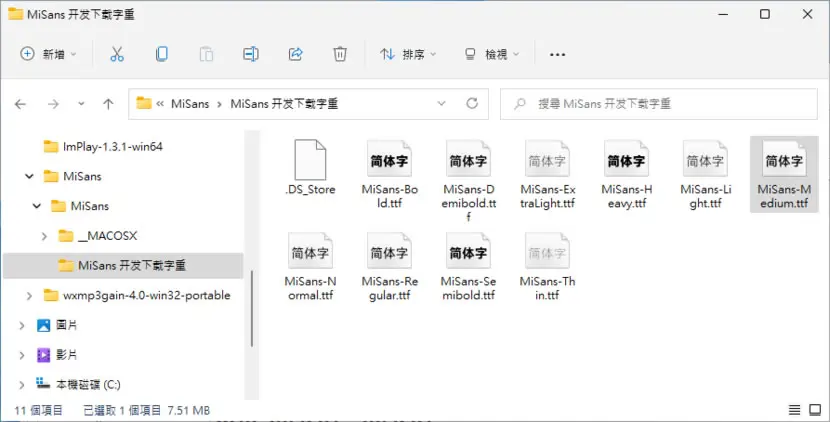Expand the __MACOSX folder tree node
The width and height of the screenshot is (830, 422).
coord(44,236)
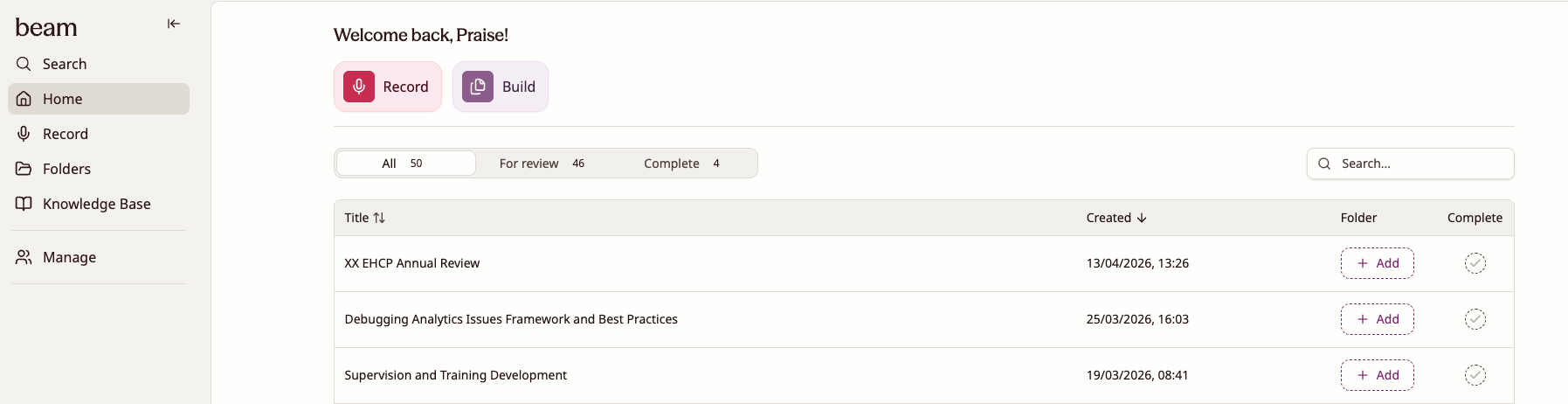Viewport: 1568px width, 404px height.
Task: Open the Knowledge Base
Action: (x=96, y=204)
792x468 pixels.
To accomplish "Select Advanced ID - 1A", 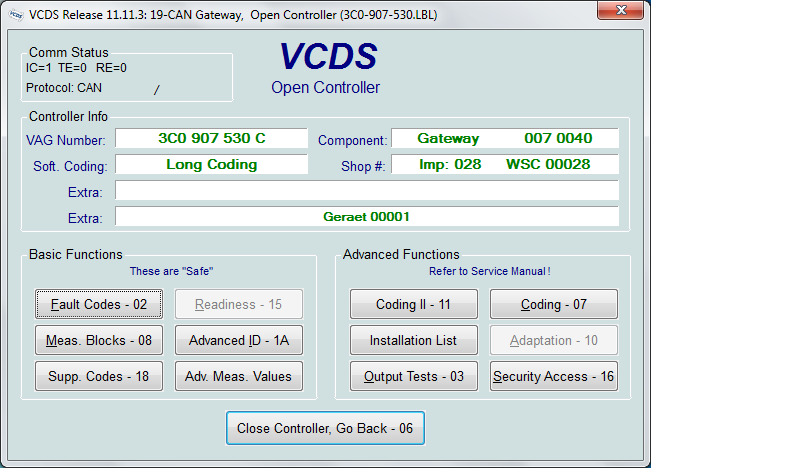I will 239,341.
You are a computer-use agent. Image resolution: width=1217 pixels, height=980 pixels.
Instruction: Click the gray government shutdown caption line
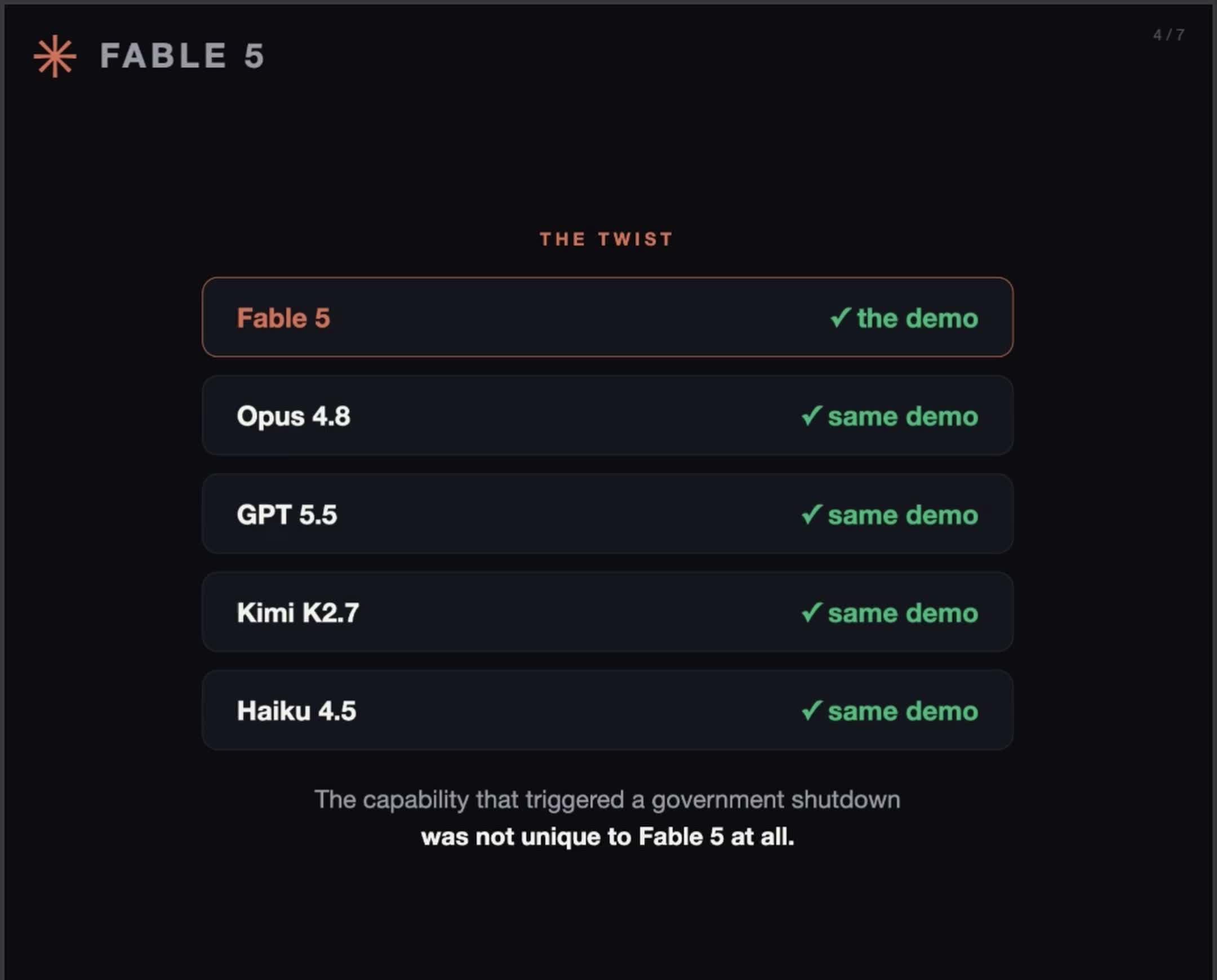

--- EXERCISE ---
In the part of the listing that opens with the line containing "You are a computer-use" and closes at the end of the listing, switch "gray" to "blue" and write those lines out again with everything else unchanged. Leave the pictures out of your answer.

--- RESULT ---
You are a computer-use agent. Image resolution: width=1217 pixels, height=980 pixels.
Instruction: Click the blue government shutdown caption line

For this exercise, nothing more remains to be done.